I will evaluate the above by fixing a TMP36 to the heat sink and read it with the Arduino when I try the different options.

I do understand that most of the losses of the MOSFET takes place in the rise and fall times, and the more there are of those cycles, the more demand there is on quick rise and fall times.

So my question is this: 490 Hz PWM frequency is adequate for this application, but it is still roughly a factor of 1000 longer than the rise and fall times of the MOSFET, so IMO one does not really move in a critical zone here.

If the above is true, then a transistor should do the job pretty well and that would be the most convenient to use. Is this observation correct?

Look at the data sheet of those FETs. They are not logic level FETs and so you are not turning them on fully. The lack of gate voltage is causing you excessive dissipation not the rise time of the gate signal.

[To me fast switching is when you push GaNFETs to the edge - several MHz, but that
might not be relevant here!!]

Standard power MOSFETs when driven by a suitable MOSFET driver chips will typically
switch in between 50 to 200ns, depending on size of the MOSFET. That's the normal
notion of fast switching - so keeping switching time to 1% of total time means limiting
the switching frequency to about 50kHz (for 100ns per switching event) or 25kHz for
200ns.
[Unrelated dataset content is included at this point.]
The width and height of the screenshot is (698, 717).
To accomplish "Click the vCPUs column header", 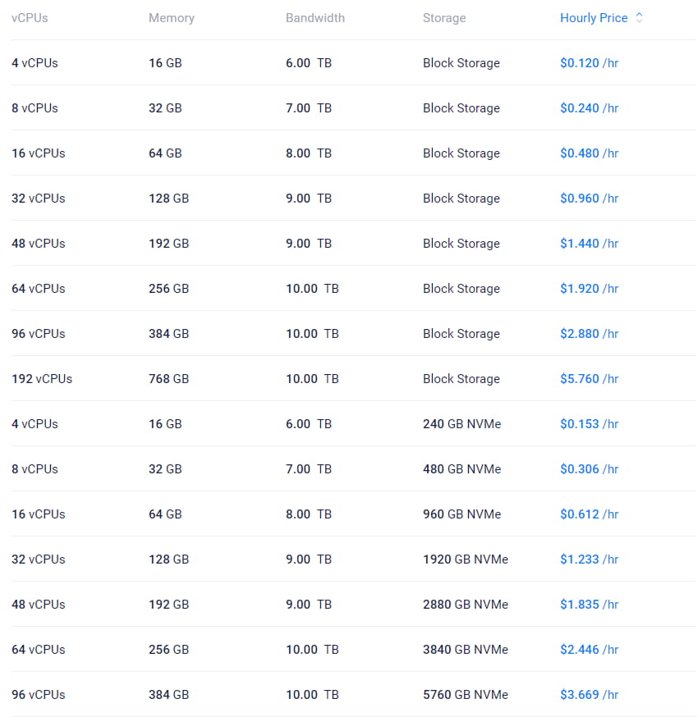I will (x=30, y=17).
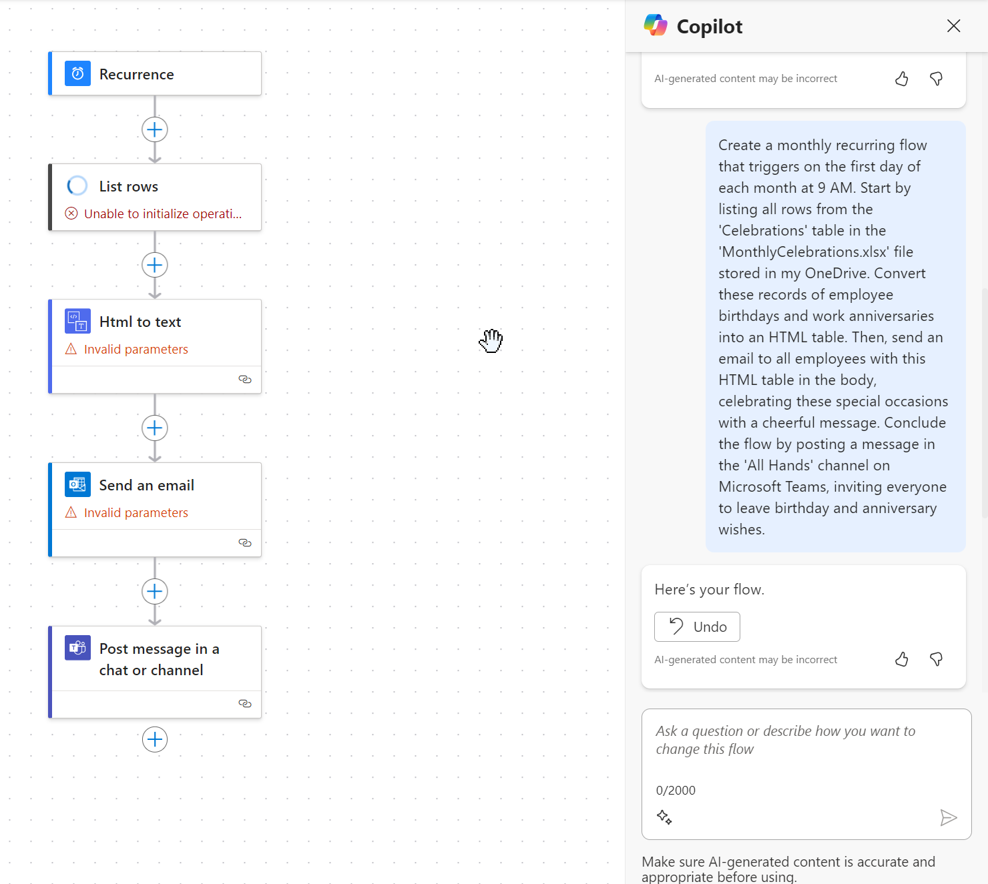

Put another way you can get ultrasonic switching frequencies without excessive
switching losses using MOSFETs.

If you don't use a proper MOSFET driver you won't be getting anything like those
switching speeds, MOSFET gate is a large capacitive load and needs 100's of mA or
more to switch promptly.

The moral is switch a MOSFET with a dedicated MOSFET driver chip - there are 1000's
of driver chips available, quite literally.

Use lots of decoupling on a MOSFET driver (10uF ceramic minimum I suggest). Keep the
wiring between a MOSFET and its driver short and free of loops (run gate and source wires
parallel or twisted pair).

Grumpy_Mike:
Look at the data sheet of those FETs. They are not logic level FETs and so you are not turning them on fully. The lack of gate voltage is causing you excessive dissipation not the rise time of the gate signal.

Thanks!

At least I could gather that from the data sheets, that is why I switched it through the opto-coupler and I do get over 10V on the MOSFET gate. That said, my Arduino is struggling a bit not being able to keep a full 5V on the opto-coupler pin so this is not at all ideal.

According to my measurements, I do get the 0.04 ohm resistance if the MOSFET is switched permanently on.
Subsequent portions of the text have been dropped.